The process of consolidation of the Tamil region under the Vijayanagara empire began at the start of the 16th century. The regions were brought primarily under the control of the Nayaka kingdoms of Madurai, Tanjore and Senji. Though the different Nayaka regions were autonomous, they all acknowledged the sovereignty of the Vijayanagara and its emperor, Krishnadevaraya.

During the process of consolidation, Krishnadevaraya dispatched one of his most successful generals, Nagama Nayaka, on a campaign to punish Virasekhara Chola who had plundered the petty Pandyan regions. The Pandyas were under the protection of the Vijayanagara empire. Having put down Virasekhara, the general Nagama Nayak claimed Madurai for himself. Viswanatha Nayak, the son of Nagama Nayak, was more loyal to the king Krishnadevaraya than to his father. He overthrew his father and handed him over to Krishnadevaraya and as a reward for his loyalty the king appointed Viswanatha Nayaka as the governor of Madurai and other provinces in the neighbouring Tamil country..Later when the Vijayanagar Empire fell, and Viswanatha Naicker became the ruler with Madurai as his capital, Ariyanatha became his minister and the general of his army. Dalavai means general.

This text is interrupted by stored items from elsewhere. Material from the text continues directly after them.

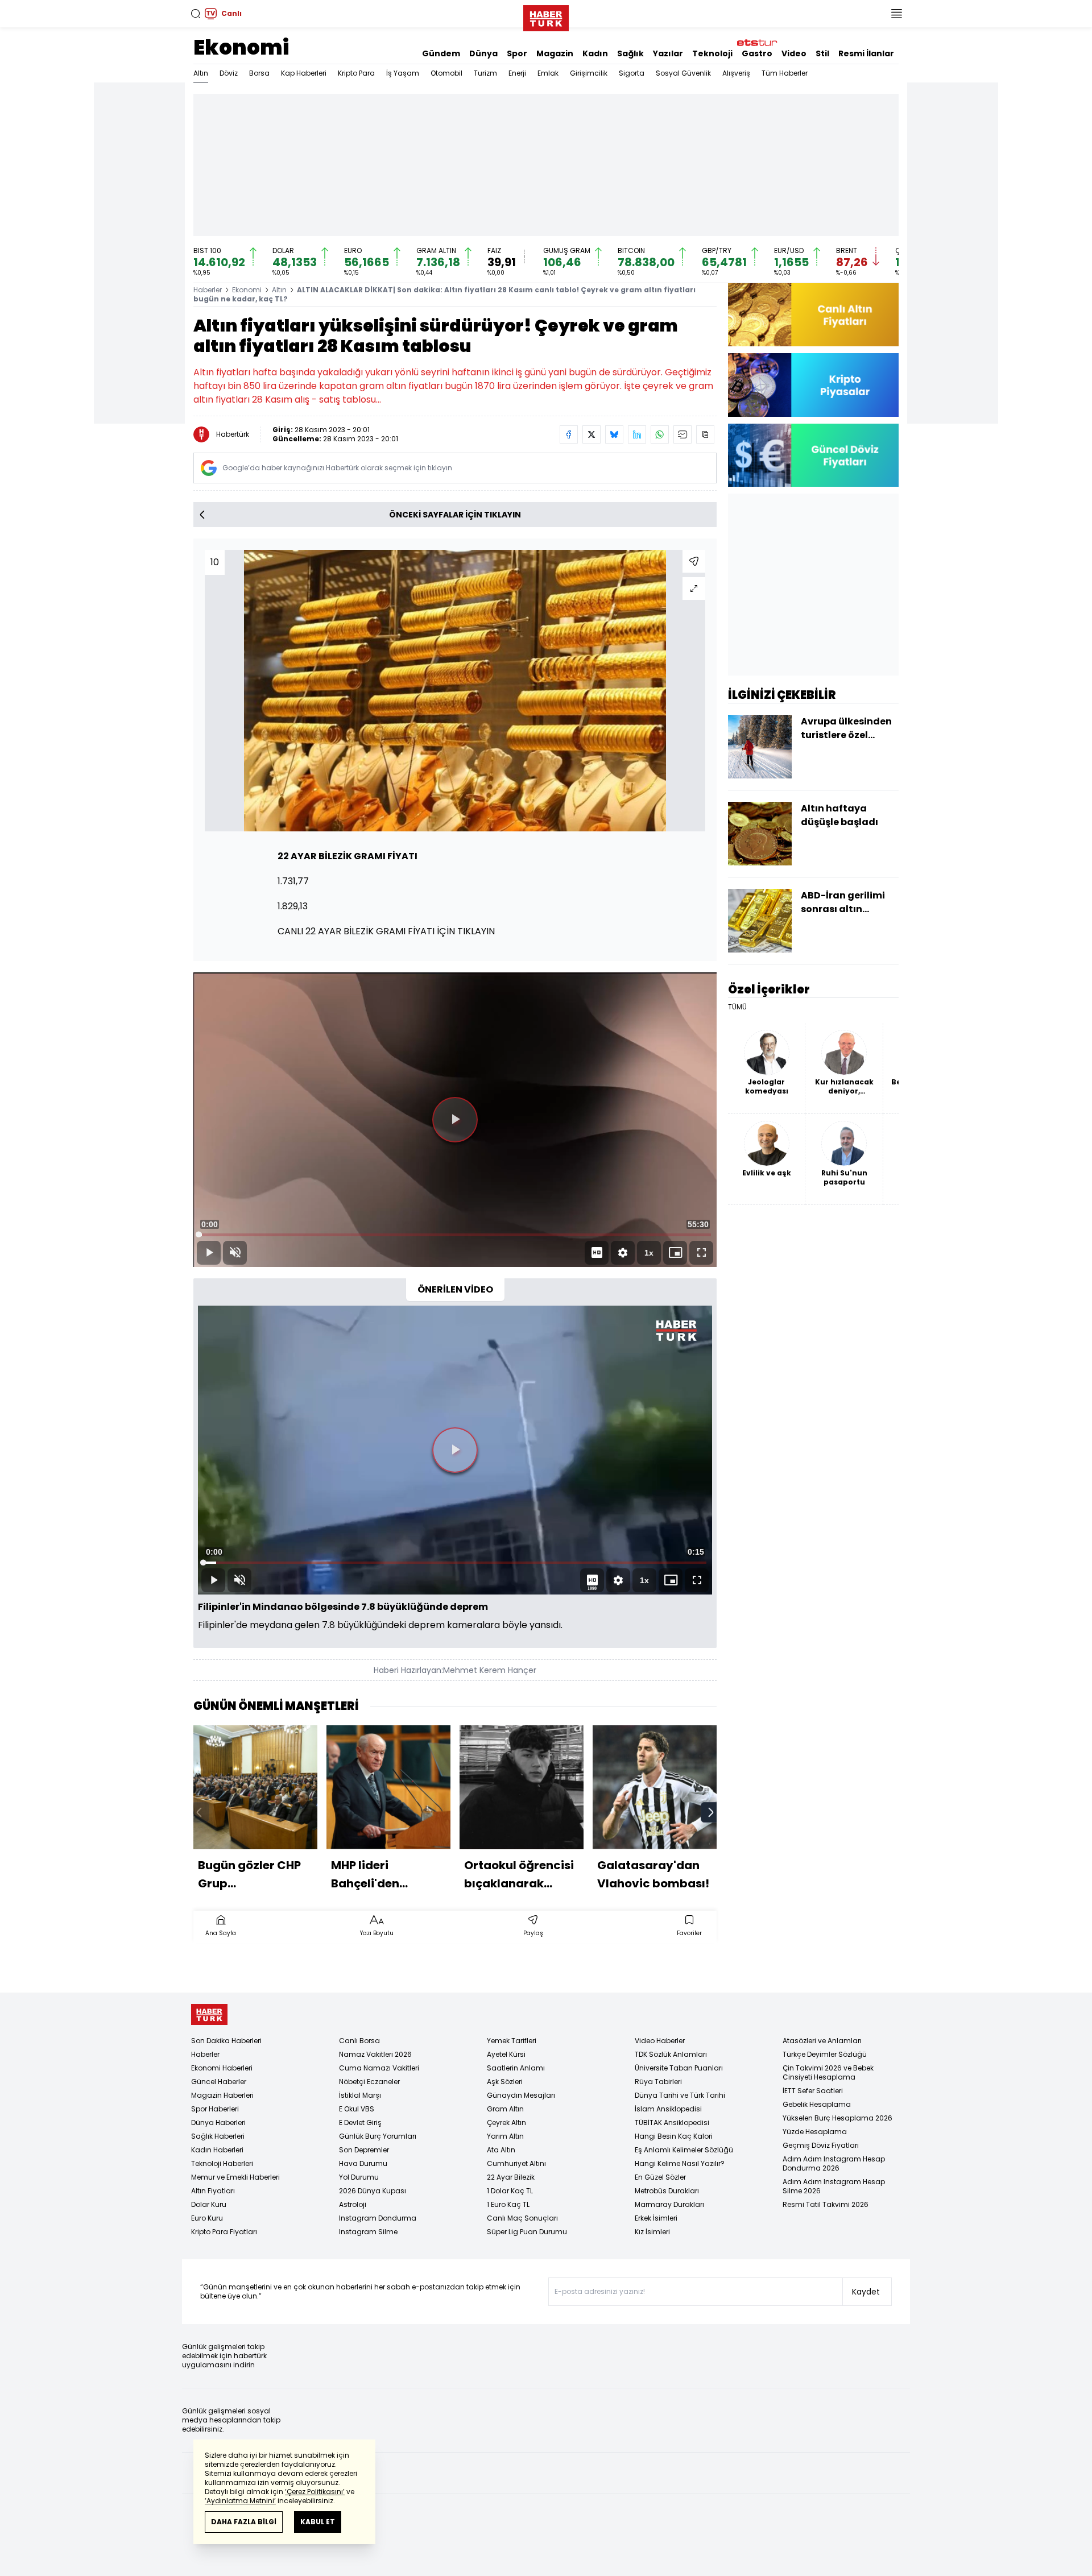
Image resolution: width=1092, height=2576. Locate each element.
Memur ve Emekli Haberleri (235, 2177)
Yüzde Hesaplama (815, 2131)
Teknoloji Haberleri (222, 2163)
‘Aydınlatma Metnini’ (240, 2500)
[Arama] (195, 13)
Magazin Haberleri (222, 2095)
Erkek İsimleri (656, 2218)
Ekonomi (241, 47)
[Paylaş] (693, 561)
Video (793, 53)
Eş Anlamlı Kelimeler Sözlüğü (684, 2150)
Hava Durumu (363, 2163)
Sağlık (630, 53)
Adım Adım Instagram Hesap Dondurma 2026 (834, 2163)
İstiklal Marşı (360, 2095)
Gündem (441, 53)
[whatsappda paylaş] (660, 434)
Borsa (259, 73)
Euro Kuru (207, 2218)
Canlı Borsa (359, 2040)
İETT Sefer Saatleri (813, 2090)
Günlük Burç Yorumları (377, 2136)
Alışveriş (736, 73)
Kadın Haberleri (217, 2150)
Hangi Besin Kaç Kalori (674, 2136)
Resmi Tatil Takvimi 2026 (825, 2204)
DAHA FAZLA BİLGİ (243, 2522)
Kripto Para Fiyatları (224, 2232)
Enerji (517, 73)
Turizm (485, 73)
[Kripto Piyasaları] (813, 384)
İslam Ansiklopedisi (668, 2109)
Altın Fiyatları (213, 2191)
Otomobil (446, 73)
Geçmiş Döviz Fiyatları (821, 2145)
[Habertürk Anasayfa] (546, 16)
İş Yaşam (402, 73)
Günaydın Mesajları (521, 2095)
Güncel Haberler (218, 2081)
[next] (711, 1812)
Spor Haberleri (215, 2109)
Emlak (548, 73)
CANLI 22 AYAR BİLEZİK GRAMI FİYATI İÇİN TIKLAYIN (386, 931)
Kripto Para (356, 73)
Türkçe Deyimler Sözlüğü (825, 2054)
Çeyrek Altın (506, 2122)
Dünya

It was Ariyanatha Mudaliar who built the hall of 1,000 pillars both in the Nellaiappar temple and in the Madurai Meenakshi Amman temple. (Taylor’s Oriental History Vol II, page 90). According to the Madras District Gazette - Madurai Vol I, the statue of a man on horseback seen at the entrance to the hall in the Madurai Meenakshi temple is that of Ariyanatha.
Ariyanatha built forts at Satyamangalam, Kaveripuram, Salem, Omalur, Sendamangalam, Anantagiri, Mohanur, Sankaridurg, Namakkal, Tiruchengode, Madurai, Dindigul, Azhagar hills, and stationed armies in all of these forts. Thus he threw a protective cordon around the Pandya kingdom. He built a total of 99 rest houses in pilgrim centres from Kasi to Kanyakumari. He streamlined the administration by dividing the kingdom into 72 palayams, with one palayakarar in charge of each. Ariyanatha’s son Kalathinatha Mudaliar built the seven-storied gopuram in the Meenakshi temple.

Ariyanatha’s grandsons, Nayina Mudaliar and Viraraghava Mudaliar, also added many structures to the Meenakshi temple.

Viswantha Nayak was succeeded by his son, Krishnappa Nayak, who together with Ariyanatha expanded the Nayak's Madurai kingdom and brought most of the ancient Pandyan territory under its rule.